STATED GOAL
Can you copy, word for word, the lines from the one containing "Given: Click the red delete icon in Outline" through the one containing "pyautogui.click(x=276, y=39)", leaving the pictures out of your answer?

PROVIDED DATA
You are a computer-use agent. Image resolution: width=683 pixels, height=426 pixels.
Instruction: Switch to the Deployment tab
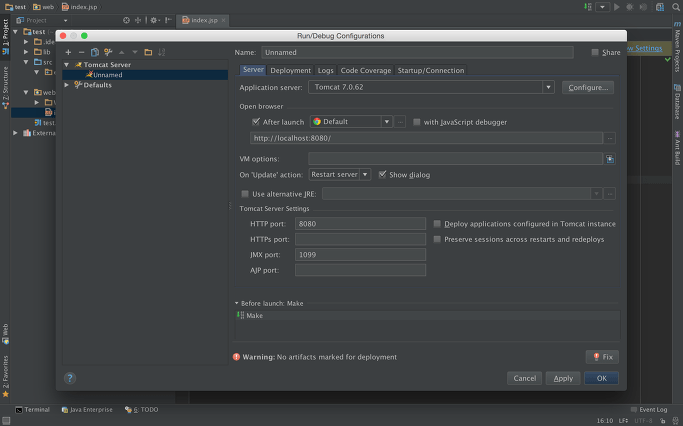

...

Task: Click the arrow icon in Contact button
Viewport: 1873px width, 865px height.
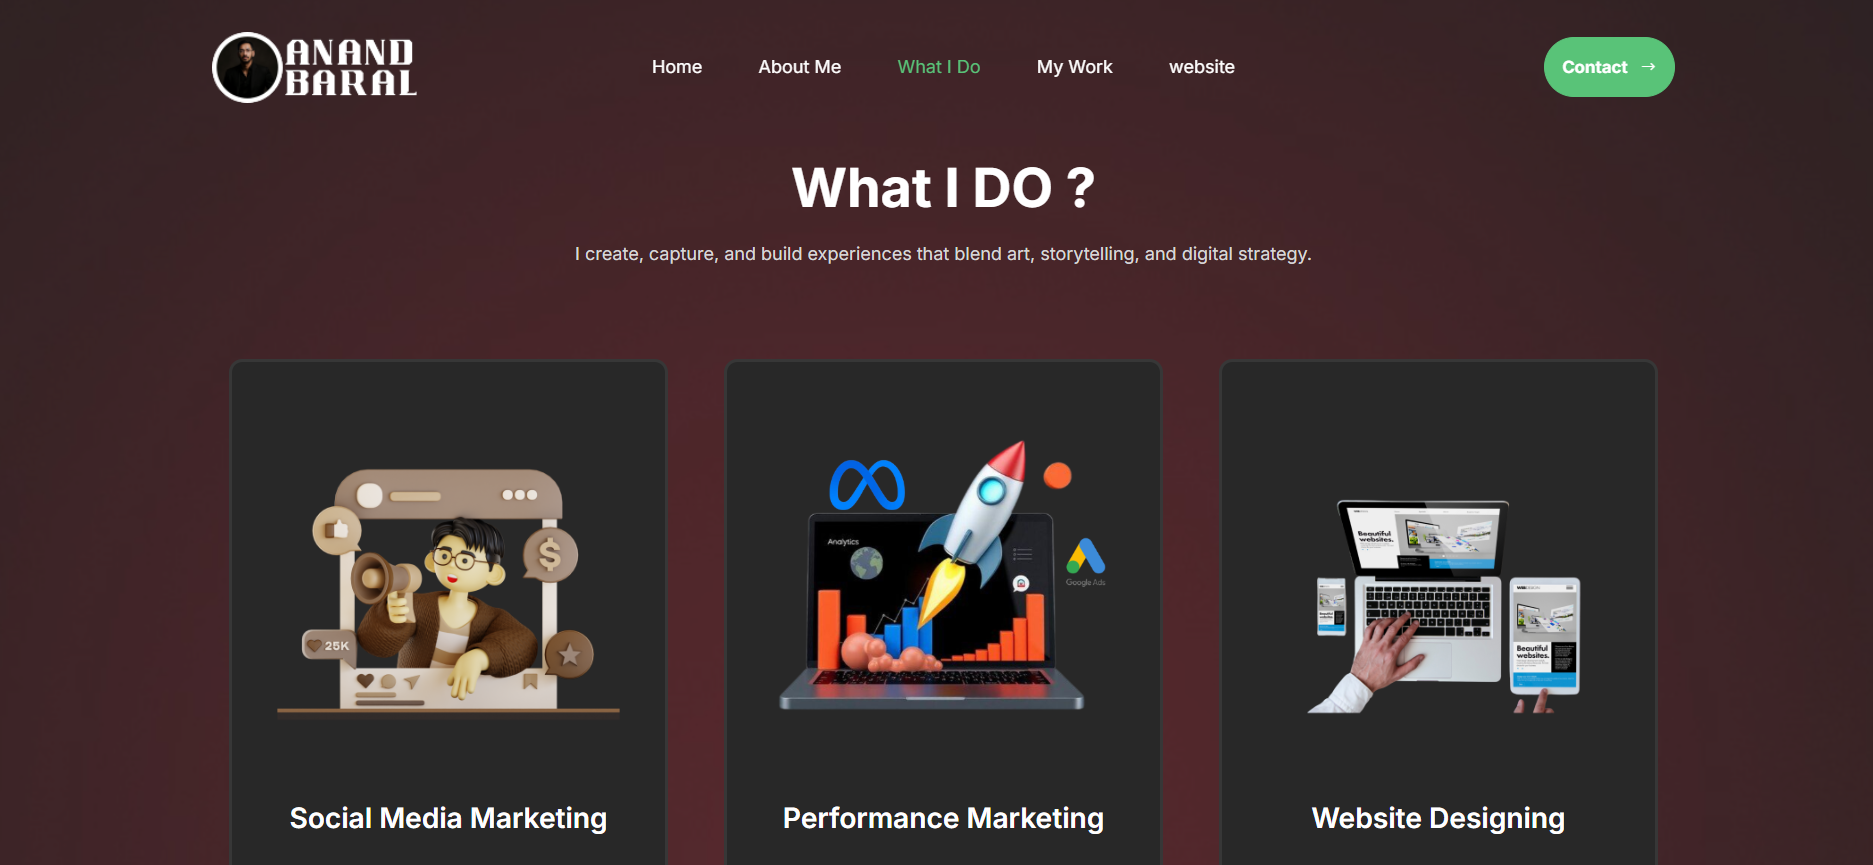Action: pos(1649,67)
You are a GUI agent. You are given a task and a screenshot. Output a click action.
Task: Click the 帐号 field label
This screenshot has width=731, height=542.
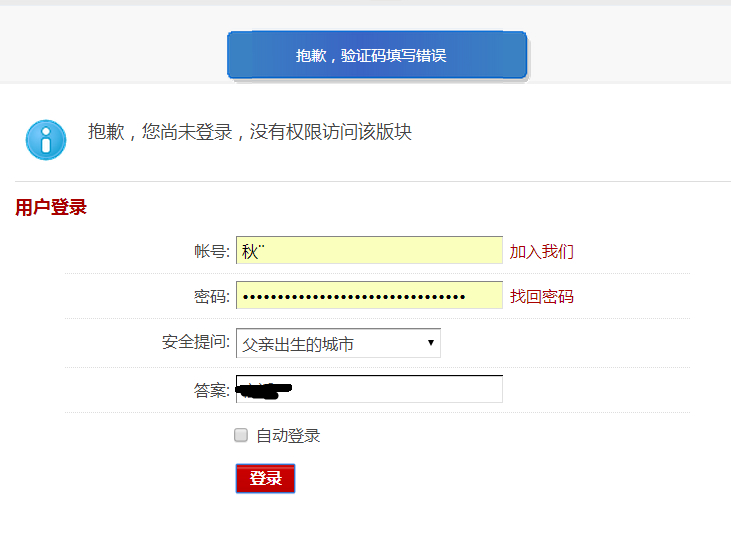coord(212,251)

...

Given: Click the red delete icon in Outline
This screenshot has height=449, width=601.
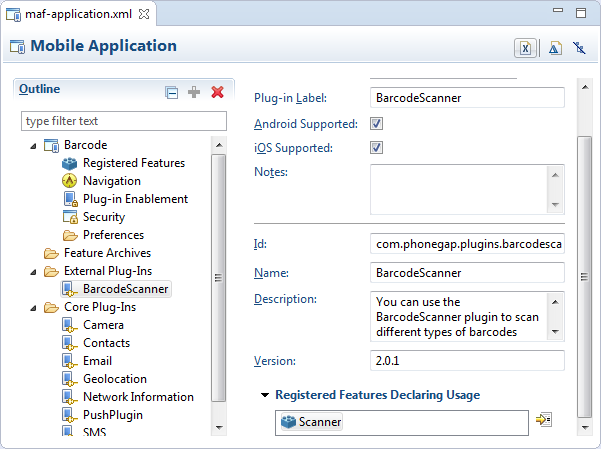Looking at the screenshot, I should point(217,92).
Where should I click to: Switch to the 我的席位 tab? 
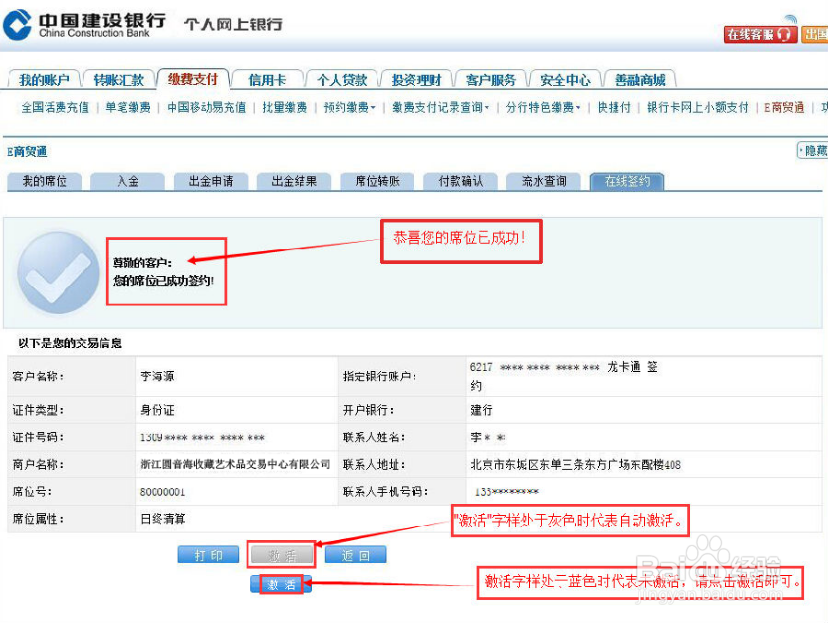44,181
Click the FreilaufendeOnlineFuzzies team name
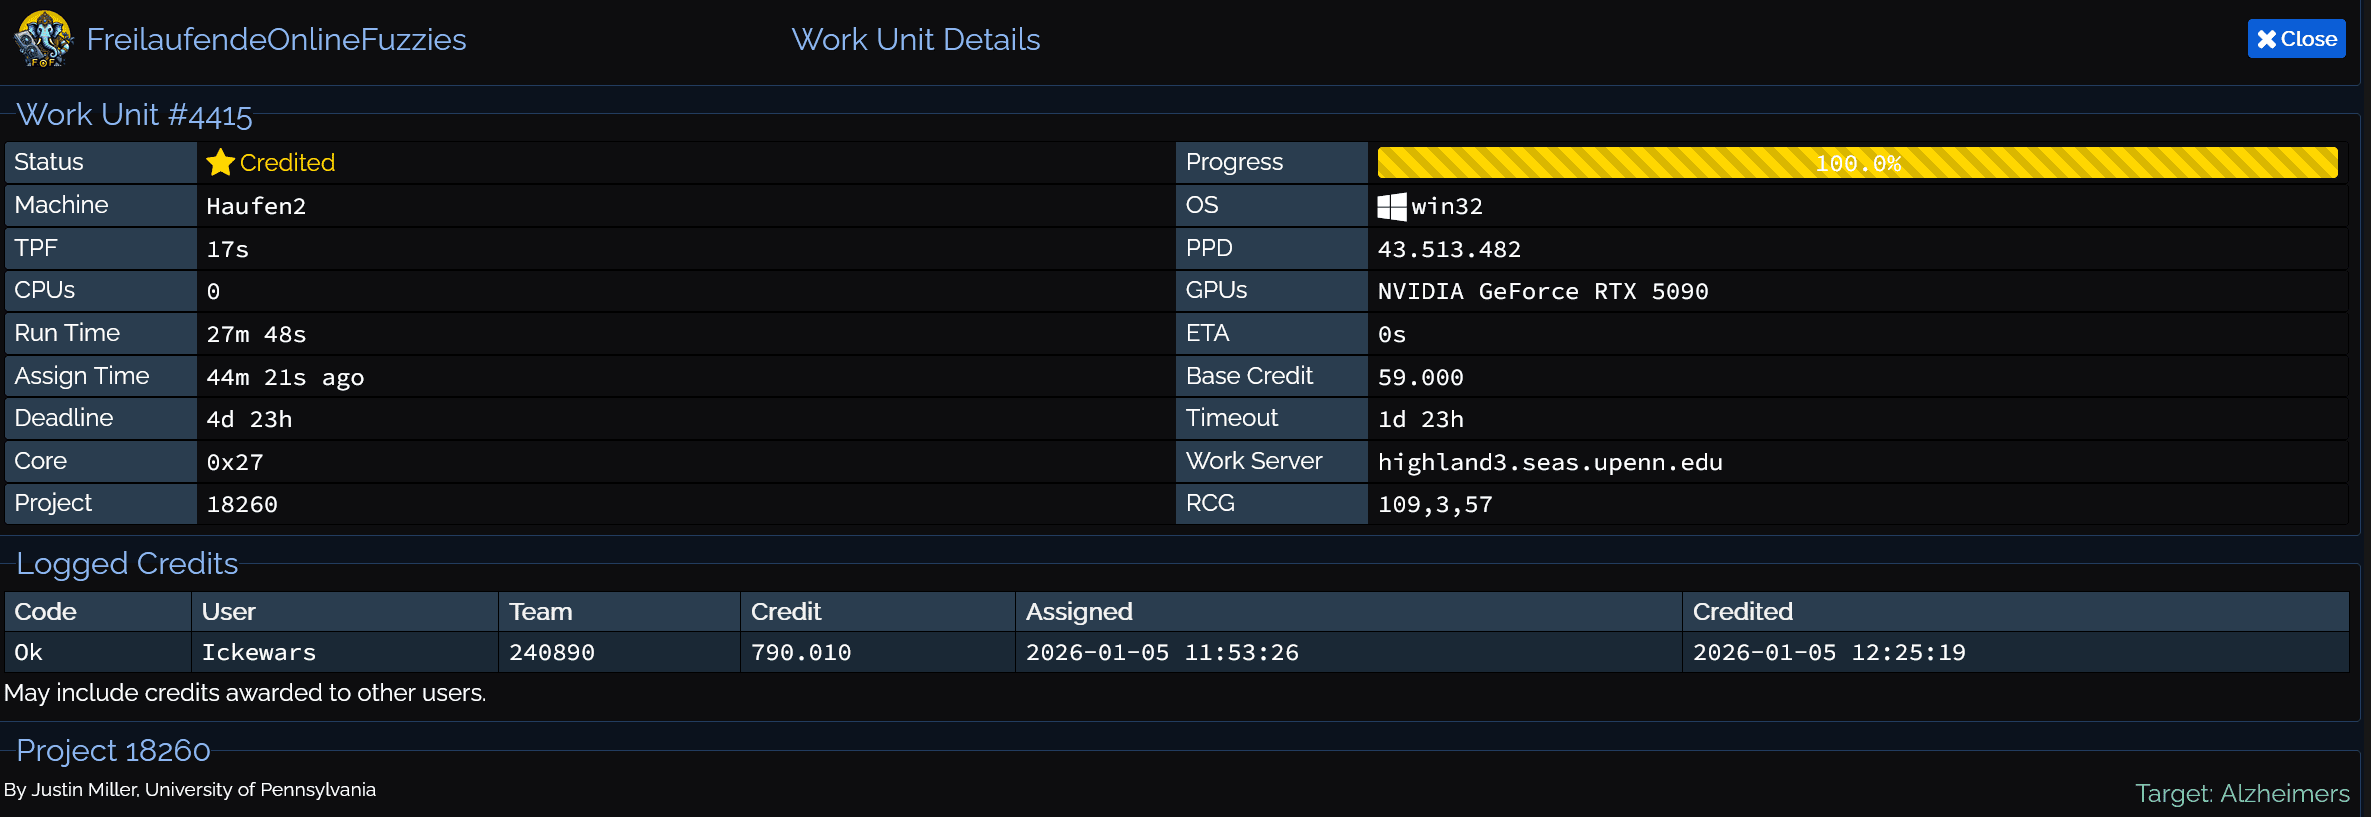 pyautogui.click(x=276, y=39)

RESPONSE
Given: Click the red delete icon in Outline
This screenshot has height=449, width=601.
Looking at the screenshot, I should point(217,92).
Where should I click to: Switch to the 我的席位 tab? 
44,181
Click the FreilaufendeOnlineFuzzies team name
 pyautogui.click(x=276, y=39)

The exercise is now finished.